Sudah lewat dini hari ketika Bara memutuskan untuk pulang. Hatinya terasa berat begitu jarak yang ia tempuh tidak lagi jauh. Tanpa sadar ia mengurangi laju kendaraannya, berhenti sebentar di depan pos kompleks perumahan untuk menyalakan sebatang rokok.
“Mas kok pulangnya malem-malem toh? Nggak dicariin bapak di rumah?” Pak Hendro, satpam yang bertugas jaga malam itu menghampiri Bara untuk membukakan palang pintu.
“Bapaknya lagi nggak di rumah Om!” timpal Bara.
“Ada orang baru yang tinggal di rumah Mas toh? Saudara?” informasi itu tentunya sudah disampaikan ke petugas jaga. Sudah pasti Kamala akan menjadi satu orang penghuni baru di kompleks perumahan itu yang akan keluar masuk.
“Iya, keluarga saya,” jawaban Bara terdengar ambigu. Ia juga meralat dari saudara menjadi keluarga. Mulutnya masih terasa berat mengakui bahwa Kamala adalah istrinya, terlebih lagi untuk orang-orang yang tidak tahu menahu perkaranya. Ia tidak mau menjadi pergunjingan hingga secara tidak sadar mulai merahasiakan pernikahannya.
“Syukurlah kalau sekarang Mas ada temennya. Ya walaupun di rumah nggak sendiri tapi kan rasanya beda kalau bareng sama keluarga sendiri. Apalagi di rumah sebesar itu,” Bara mengangguk membenarkan kalimat Pak Hendro. Tidak ada yang salah dari ucapannya. Hanya saja, Bara masih belum menganggap Kamala sebagai keluarga. Ia tidak bisa begitu saja mempercayai Kamala. Biar bagaimanapun juga, Kamala adalah orang yang masuk dari pihak Ayahnya.

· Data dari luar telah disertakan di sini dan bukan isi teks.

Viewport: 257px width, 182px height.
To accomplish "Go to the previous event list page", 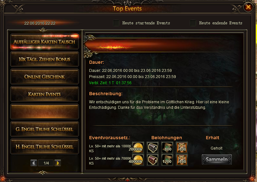I will pos(34,163).
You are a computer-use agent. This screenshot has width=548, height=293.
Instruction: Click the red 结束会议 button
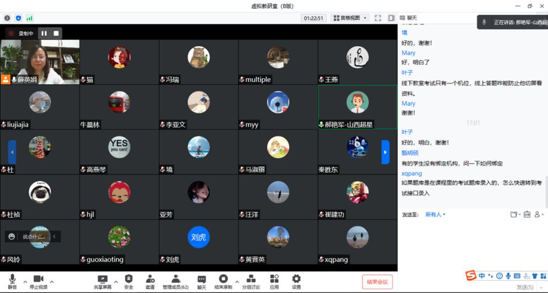377,282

Tiba-tiba hati Bara ngilu membayangkan wanita itu. Kejadian di klub tadi kembali terlintas di benaknya. Bagaimana Haga bisa tahu tentang pernikahannya? Apa Kamala kenal dengan Haga? Tapi jika dilihat dari kepribadian Kamala, ia tidak mungkin menjadi satu circle yang sama dengan Haga.

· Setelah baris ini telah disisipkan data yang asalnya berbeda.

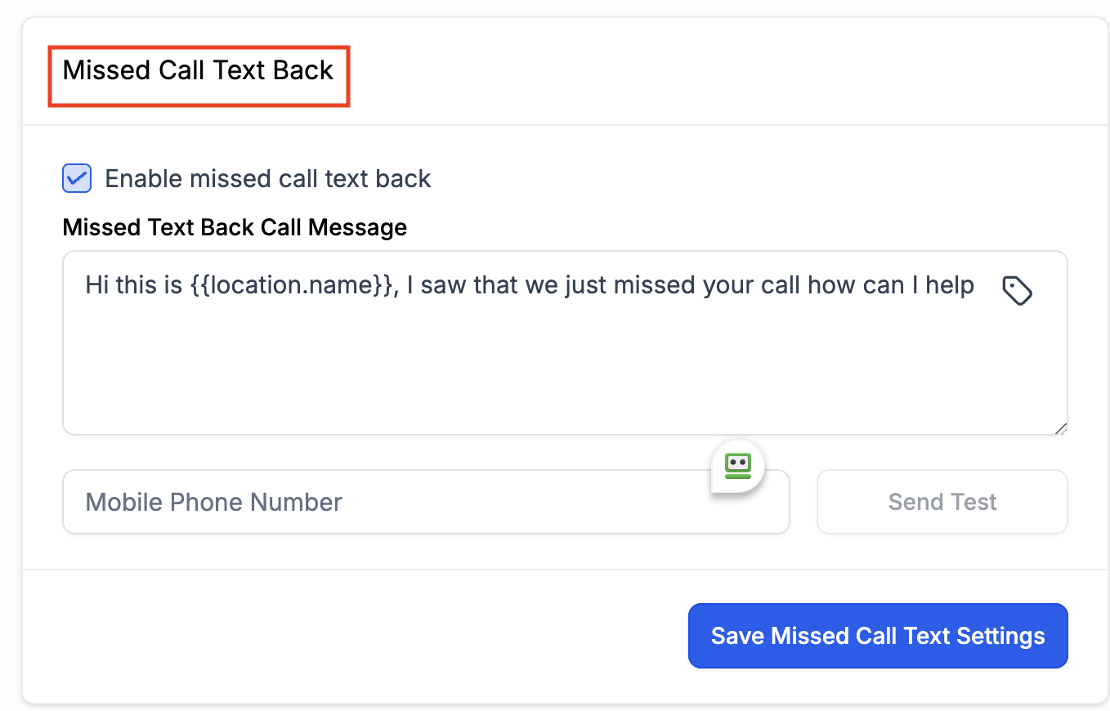Click the "Enable missed call text back" label
The height and width of the screenshot is (711, 1110).
pos(268,178)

“Om aku pulang ya,” Bara kembali naik ke atas motornya. Ia kembali mengingatkan dirinya untuk tidak terlalu memperdulikan Kamala.
Lampu utama rumah sudah mati saat Bara masuk ke ruang tamu. Hanya beberapa lampu dinding saja yang masih menerangi sudut ruangan. Bara melangkah pelan masuk ke dalam rumah dan langsung naik ke lantai dua jika seseorang tidak menghentikannya.
“Tuan, ini sudah jam berapa?” suara yang mengagetkan Bara tidak lain adalah suara kepala asisten rumah tangganya, Leni.
“Brengsek, bisa nggak ngagetin orang nggak sih!” Bara terperanjat mendengar suara seseorang tanpa tahu di mana pasti keberadaannya. Apalagi ini sudah lewat jam satu dini hari.
“Apa Tuan tidak sadar bahwa ini sudah saatnya Tuan mengakhiri kebiasaan ini? Apa Tuan tidak jera dengan keputusan dari Tuan Besar?” Leni kembali mencerca Bara layaknya ia orang tuannya di sini.
“Cih, apa kau juga tidak sadar? Sampai kapan kau akan berhenti berlagak orang tuaku di sini? Kau lupa aku sudah menjadi kepala keluarga di sini?” Bara kembali turun dari tangga dan menyongsong Leni yang duduk di ujung sofa ruang keluarga. Entah sejak kapan wanita itu menunggunya di sana.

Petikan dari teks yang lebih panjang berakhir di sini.